• Task goal: Go to the line that contains "Given: Go to the Connectors tab" and extract it along with every line after it, exactly, through the end of the data below.

== Material for this task ==

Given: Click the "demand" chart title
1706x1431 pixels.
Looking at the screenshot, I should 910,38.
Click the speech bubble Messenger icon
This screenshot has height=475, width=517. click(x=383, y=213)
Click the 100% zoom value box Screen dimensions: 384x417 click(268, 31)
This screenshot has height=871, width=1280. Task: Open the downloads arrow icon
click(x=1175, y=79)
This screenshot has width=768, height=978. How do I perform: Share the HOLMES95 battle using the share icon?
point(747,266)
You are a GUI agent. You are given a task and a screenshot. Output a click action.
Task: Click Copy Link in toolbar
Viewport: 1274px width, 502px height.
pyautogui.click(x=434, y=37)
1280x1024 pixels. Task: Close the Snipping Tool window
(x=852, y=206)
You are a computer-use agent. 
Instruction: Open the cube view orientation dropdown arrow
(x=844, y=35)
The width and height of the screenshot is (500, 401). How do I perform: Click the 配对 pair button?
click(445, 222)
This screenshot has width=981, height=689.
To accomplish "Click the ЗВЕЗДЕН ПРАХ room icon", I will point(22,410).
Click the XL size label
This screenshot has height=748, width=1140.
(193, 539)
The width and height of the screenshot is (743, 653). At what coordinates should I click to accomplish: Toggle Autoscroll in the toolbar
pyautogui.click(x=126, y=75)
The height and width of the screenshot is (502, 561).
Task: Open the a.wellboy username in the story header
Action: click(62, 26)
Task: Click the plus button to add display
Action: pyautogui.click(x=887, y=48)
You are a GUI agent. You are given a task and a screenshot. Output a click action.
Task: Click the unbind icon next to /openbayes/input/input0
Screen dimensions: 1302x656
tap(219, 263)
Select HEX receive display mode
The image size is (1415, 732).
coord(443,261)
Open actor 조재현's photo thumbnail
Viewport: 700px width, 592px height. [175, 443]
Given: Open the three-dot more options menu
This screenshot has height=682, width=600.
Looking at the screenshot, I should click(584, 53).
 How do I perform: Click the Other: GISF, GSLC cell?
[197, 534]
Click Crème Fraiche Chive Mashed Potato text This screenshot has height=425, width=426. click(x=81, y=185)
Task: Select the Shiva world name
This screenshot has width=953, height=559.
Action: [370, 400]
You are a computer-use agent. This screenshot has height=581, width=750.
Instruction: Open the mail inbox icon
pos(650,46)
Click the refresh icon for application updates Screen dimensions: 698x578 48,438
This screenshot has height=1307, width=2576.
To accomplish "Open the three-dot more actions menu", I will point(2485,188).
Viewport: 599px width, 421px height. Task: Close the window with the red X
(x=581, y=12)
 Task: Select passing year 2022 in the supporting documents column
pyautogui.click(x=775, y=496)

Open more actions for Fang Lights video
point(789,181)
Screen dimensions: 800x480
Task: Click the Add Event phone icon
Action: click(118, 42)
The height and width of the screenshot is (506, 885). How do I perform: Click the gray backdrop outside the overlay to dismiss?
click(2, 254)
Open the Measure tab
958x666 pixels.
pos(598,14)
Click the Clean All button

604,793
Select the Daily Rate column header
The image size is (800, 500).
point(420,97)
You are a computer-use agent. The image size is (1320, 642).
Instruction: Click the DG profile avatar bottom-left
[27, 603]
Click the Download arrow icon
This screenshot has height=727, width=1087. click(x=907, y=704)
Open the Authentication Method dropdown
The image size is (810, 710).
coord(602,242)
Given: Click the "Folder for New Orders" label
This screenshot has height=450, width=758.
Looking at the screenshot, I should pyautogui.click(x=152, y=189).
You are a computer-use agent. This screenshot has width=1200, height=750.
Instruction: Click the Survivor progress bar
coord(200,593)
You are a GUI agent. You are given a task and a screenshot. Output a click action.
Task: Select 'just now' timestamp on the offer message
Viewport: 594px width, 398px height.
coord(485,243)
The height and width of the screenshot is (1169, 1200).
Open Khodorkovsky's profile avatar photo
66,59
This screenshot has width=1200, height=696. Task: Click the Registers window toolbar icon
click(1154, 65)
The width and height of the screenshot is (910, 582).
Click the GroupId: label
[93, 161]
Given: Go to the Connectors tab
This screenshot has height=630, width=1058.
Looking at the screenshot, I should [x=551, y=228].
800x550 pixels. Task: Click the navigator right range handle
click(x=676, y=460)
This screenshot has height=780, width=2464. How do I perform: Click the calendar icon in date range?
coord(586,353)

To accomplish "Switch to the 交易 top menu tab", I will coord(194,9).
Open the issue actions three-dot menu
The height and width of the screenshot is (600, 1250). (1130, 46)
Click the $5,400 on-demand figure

===

• Response box:
Given: Go to the Connectors tab
This screenshot has height=630, width=1058.
Looking at the screenshot, I should [x=551, y=228].
800x550 pixels. Task: Click the navigator right range handle
click(x=676, y=460)
This screenshot has height=780, width=2464. How do I perform: Click the calendar icon in date range?
coord(586,353)

To accomplish "Switch to the 交易 top menu tab", I will coord(194,9).
Open the issue actions three-dot menu
The height and width of the screenshot is (600, 1250). (1130, 46)
Click the $5,400 on-demand figure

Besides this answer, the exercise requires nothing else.